To solve the system of equations, follow the steps below.
Step 01: Solve the first equation for x.
To do it, subtract 4 y from both sides of the equation.
[tex]\begin{gathered} x+4y-4y=14-4y \\ x=14-4y \end{gathered}[/tex]
Step 02: Substitute x by (14 - 4y) in the second equation.
[tex]\begin{gathered} 2x-y=1 \\ 2*(14-4y)-y=1 \end{gathered}[/tex]
Step 03: Solve the equation for y.
To do it, first, solve the multiplication and the addition.
[tex]\begin{gathered} 28-8y-y=1 \\ 28-9y=1 \end{gathered}[/tex]

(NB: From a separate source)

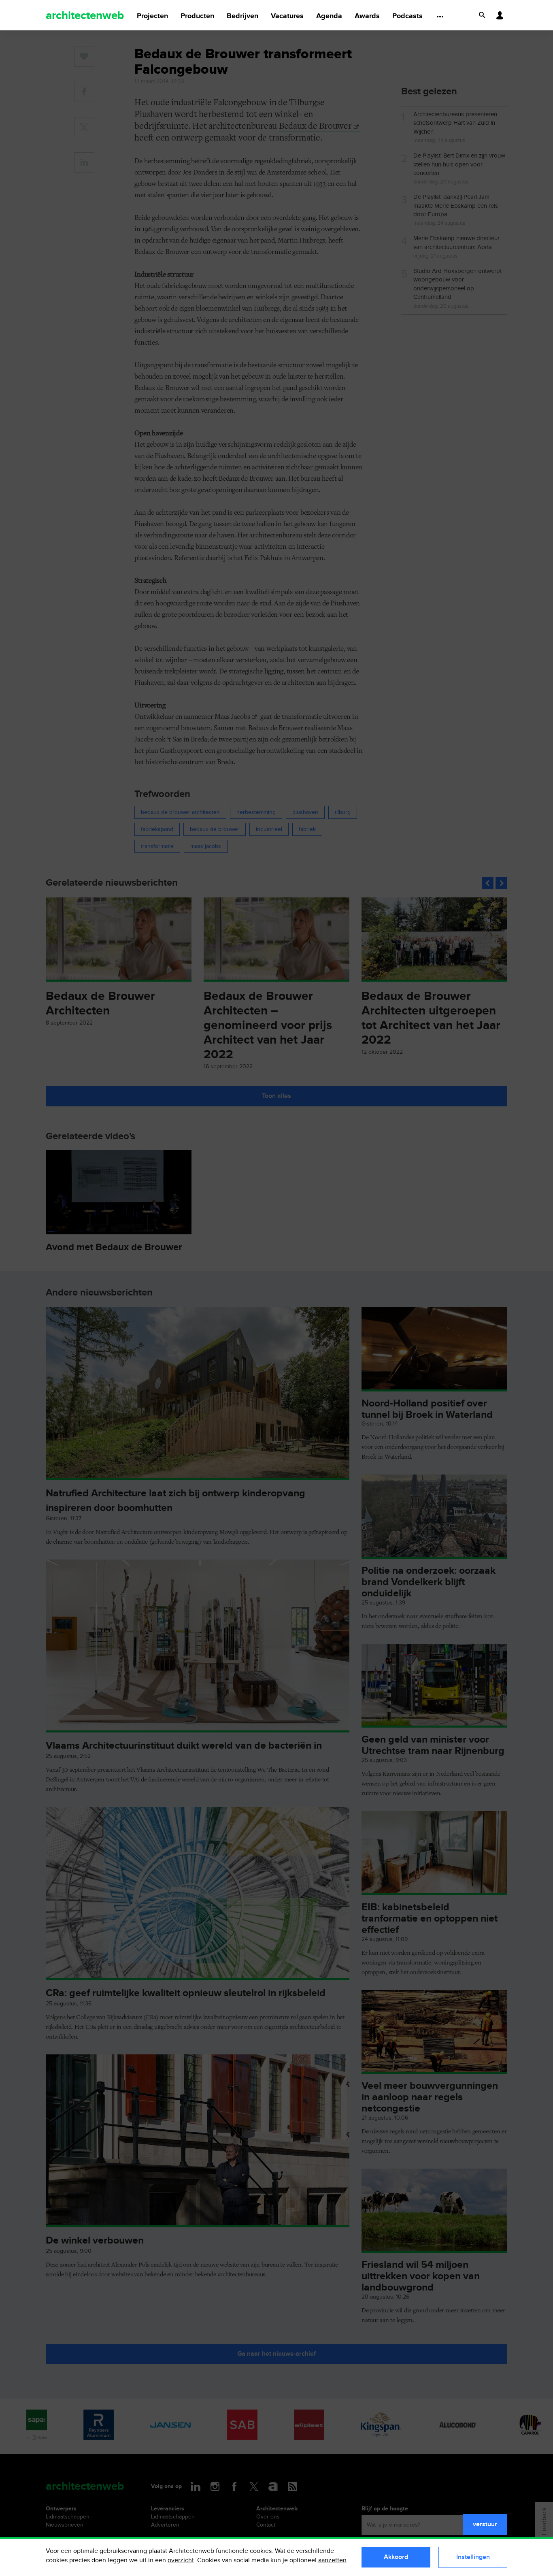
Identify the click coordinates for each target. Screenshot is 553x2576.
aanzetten (332, 2560)
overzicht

Now, subtract 28 from both sides. Then, divide the sides by -9.
[tex]\begin{gathered} 28-9y-28=1-28 \\ -9y=-27 \\ \frac{-9y}{-9}=\frac{-27}{-9} \\ y=3 \end{gathered}[/tex]
Step 04: Substitute y by 3 and find x using the equation from step 1.
[tex]\begin{gathered} x=14-4y \\ x=14-4*3 \\ x=14-12 \\ x=2 \end{gathered}[/tex]
Answer:
The system has one solution:
x = 2 and y = 3, which is the same as (2, 3).